Let’s talk about self harm.
I’m not an expert; I’m not a psychologist; I have never offered peer support; and have never harmed myself in any of the ways that are talked about in books or popular culture. So – that’s a lot of words to say I’m absolutely unqualified to write about other people’s struggles, or the causes by which someone might choose to harm themself.
I was, however, for a long time, married to someone who would threaten self harm unless I complied with his wishes; who did, break his own arm pushing his fist through a wall to make his point one late evening; who did hit his face hard enough to bruise…everything when telling me all the ways I was a terrible person and all the ways I need to change myself to make him happy. Who pointed guns. Who hid in closets with guns threatening his own life. Who got in a car with a gun and drove away. Who took a gun into the woods and told me not to try to find him.
Who admitted, coolly and calmly on another quiet afternoon that he did all those things to get me to do what he wanted. Who, in each and every example shared above, would be living his very best life shortly after getting what he wanted. Me.
That’s not self harm. That’s abuse, manipulation and control. It’s a sick way of establishing ownership.
The beautiful young woman who, today, during a quiet conversation about prayer, very lightly – like gossamer silk – touched on her own healing path and how hard it was to verbalize prayers that forgave herself, that admitted to her own inner pain, that showed tremendous strength in her calm acceptance and openness of her own struggles with loving herself.
That is someone we should celebrate, love, embrace, hold and support.
And this evening, while I sit – alternating between nagging my children to do their chores, researching images for a private project, and trying to mentally tease out a solution to a logic-puzzle at work… my mind started wandering back to that oh, so gently voiced discussion of love and forgiveness.
And I remembered.
I remembered the self-loathing, shame, and embarrassment I felt every time I let myself be touched. Or worse, every time I had no control but quietly accepted what was demanded. Every time I gave in to demands to behave or be a certain way. I remembered how much every cell in my being wanted to strap on my shoes, and disappear. Walk away. Walk into the forest and let nature take its course.
I would deny forever that it was suicide I contemplated.

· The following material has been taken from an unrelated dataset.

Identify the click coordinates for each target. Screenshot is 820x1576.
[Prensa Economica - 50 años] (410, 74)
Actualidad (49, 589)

I had no plans, I didn’t fantasize about guns or drugs or jumping off of cliffs; my only plan was to disappear. Hiking was my daily solace.

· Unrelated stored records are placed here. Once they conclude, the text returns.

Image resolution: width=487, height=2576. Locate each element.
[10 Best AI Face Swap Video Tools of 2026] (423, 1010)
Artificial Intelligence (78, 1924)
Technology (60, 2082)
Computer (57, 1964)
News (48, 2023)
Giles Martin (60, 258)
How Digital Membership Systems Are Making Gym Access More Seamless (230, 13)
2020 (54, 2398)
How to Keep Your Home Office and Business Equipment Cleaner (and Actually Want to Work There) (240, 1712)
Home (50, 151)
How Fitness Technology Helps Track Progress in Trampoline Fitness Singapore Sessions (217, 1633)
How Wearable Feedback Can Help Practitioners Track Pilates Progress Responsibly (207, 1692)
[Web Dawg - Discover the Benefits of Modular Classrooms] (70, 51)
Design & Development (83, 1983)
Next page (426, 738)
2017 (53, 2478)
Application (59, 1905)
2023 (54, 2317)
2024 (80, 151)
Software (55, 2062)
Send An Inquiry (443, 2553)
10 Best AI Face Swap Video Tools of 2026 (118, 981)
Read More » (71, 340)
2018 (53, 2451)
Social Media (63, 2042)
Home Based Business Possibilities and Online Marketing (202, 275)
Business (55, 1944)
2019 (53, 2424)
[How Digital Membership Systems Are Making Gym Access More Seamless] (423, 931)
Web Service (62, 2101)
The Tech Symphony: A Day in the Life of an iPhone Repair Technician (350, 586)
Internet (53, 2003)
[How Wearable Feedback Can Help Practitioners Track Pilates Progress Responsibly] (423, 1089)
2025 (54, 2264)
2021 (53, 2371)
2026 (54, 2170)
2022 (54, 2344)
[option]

Every single day, rain or shine, for years and more years I was hiking into the wilderness alone. I purposely chose trails that people didn’t walk frequently. Where it wasn’t uncommon to find a bear, to have trees falling, where it would be easy to twist an ankle and no one find you.

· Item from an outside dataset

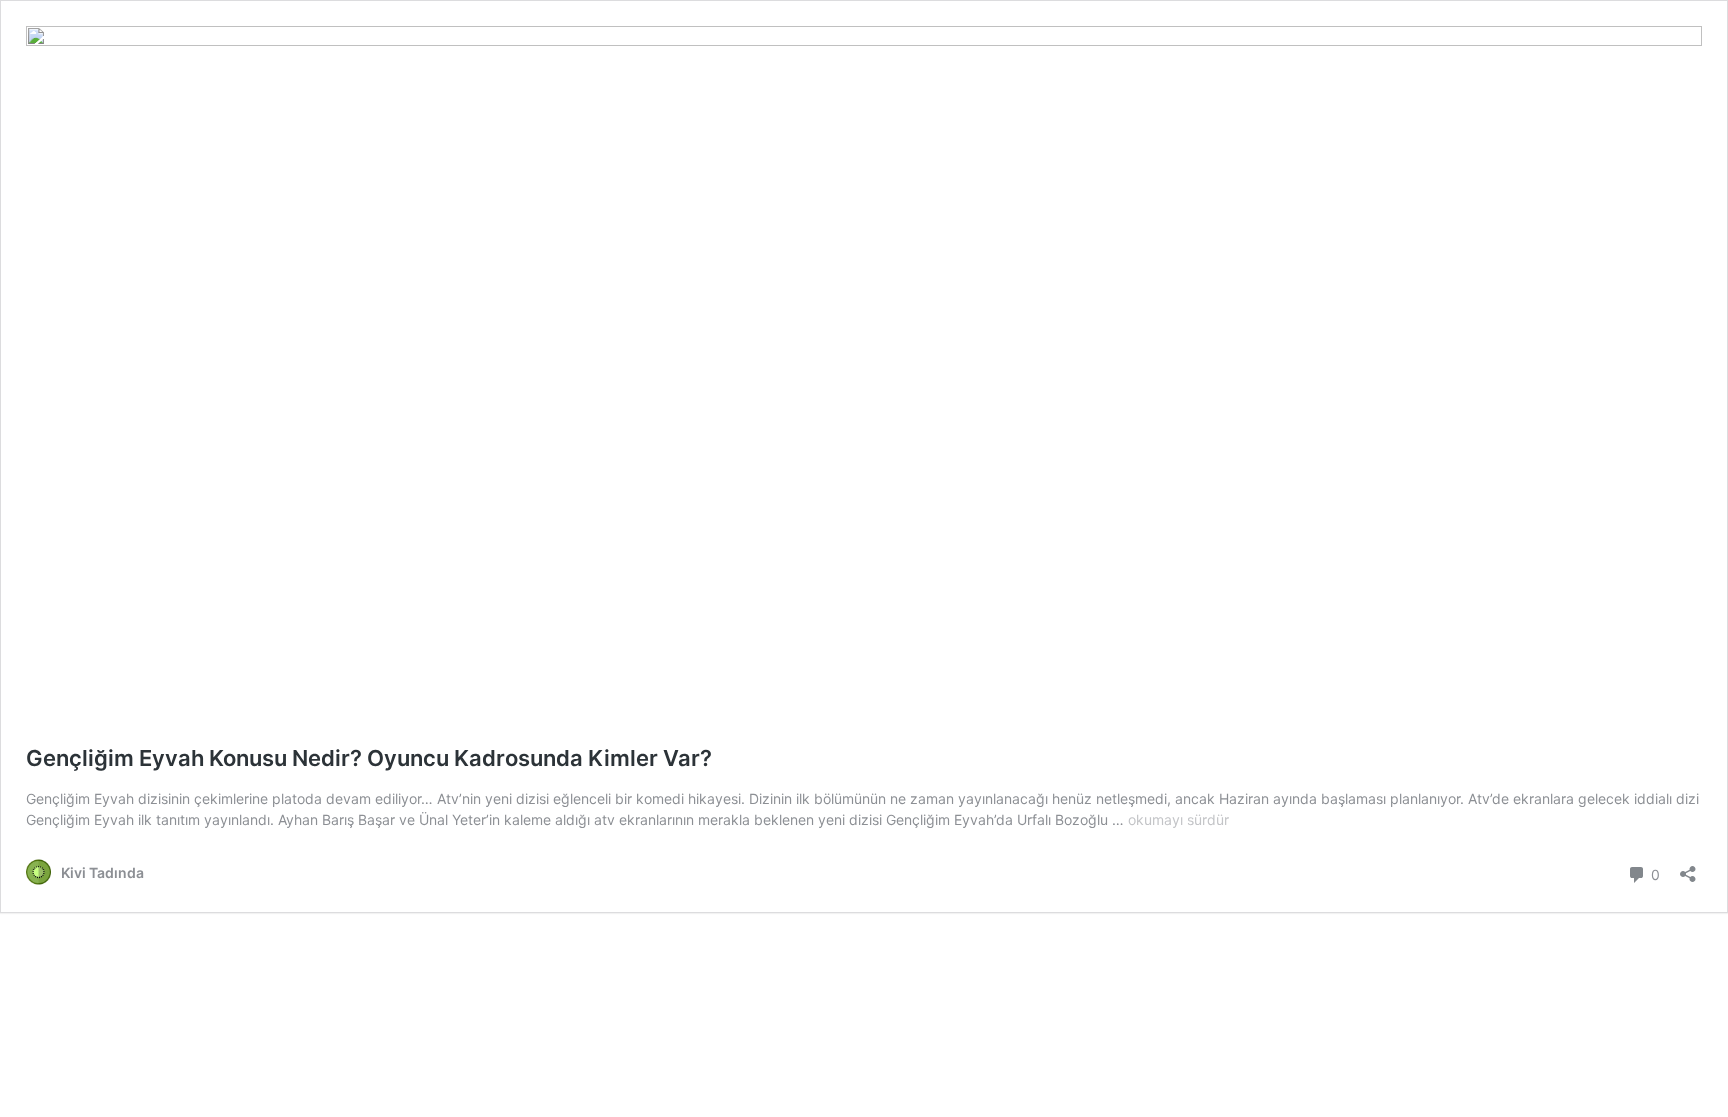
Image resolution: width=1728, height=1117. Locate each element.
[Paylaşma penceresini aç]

I found God in the wilderness. Looking up one day as the first kiss of snow veiled the world, seeing the gentle soft flakes falling between the darkening branches of the tall cedars and hemlocks, I felt Him more intensely than ever before in my life. I fell to my knees and cried and began to try, earnestly, to learn more from my church and parish. To listen when my children brought His word home. I began to pay attention to all the ways in my life God showed me he loved me and kept me from harm. I cried a lot. I still do. I think my internal self-loathing may never fully go away; but the tears are washing away the worst of it all.
Reflecting today on those years of disappearing into the woods; those nights crying myself to sleep; the desire to walk away and the strong, pervading belief that the world would be better off without me – I maybe never cut myself. I never experienced an eating disorder. But self-harm, I think, comes in so many different forms and ways. We don’t always see the people crying for help; who need to be believed. Who need to be helped.
I’m lucky. God was watching always, and He put people in my path to make sure I didn’t walk off the earth but instead found the embrace of friendship, companionship, camaraderie, and meaningful, fulfilling work.
I’m not sure if once you’ve opened the doors into the inner recesses of your heart and faced a darkness so deep, so horribly inviting, that you can ever fully re-close them. That tantalizing whisper that you’re not good enough, that you don’t belong, is always around the next turn of a phrase, the next sideways glance, the next rumor or mean spirited person who senses your inner conflicts and discomfort.
I do believe, though, that God is there. His hand a hairsbreadth away from your own. Willing and ready to pull you up, to be there. To show you the other path, to keep showing you a path to safety and surety. To remind you that even in darkness, He is there and ready to hold you.
I pray that young beautiful woman, whose life is stretched before her as a beautiful tapestry of pathways, that she, too, always remembers that no matter what challenges are in front of her, God is standing there ready to carry her over the rough patches, to be her constant companion as her life moves steadily forward. In her I see strength and commitment to supporting others to not walk the path she has known.
I pray that I find a way to support others who have walked a similar path to my own and who haven’t yet found sure footing in a world that does love them and needs them. I pray to find a way to show others that no matter how hard their trauma is, or how deep their darkness goes, that God is still there, quietly, with a path made just for them that leads always back to Him.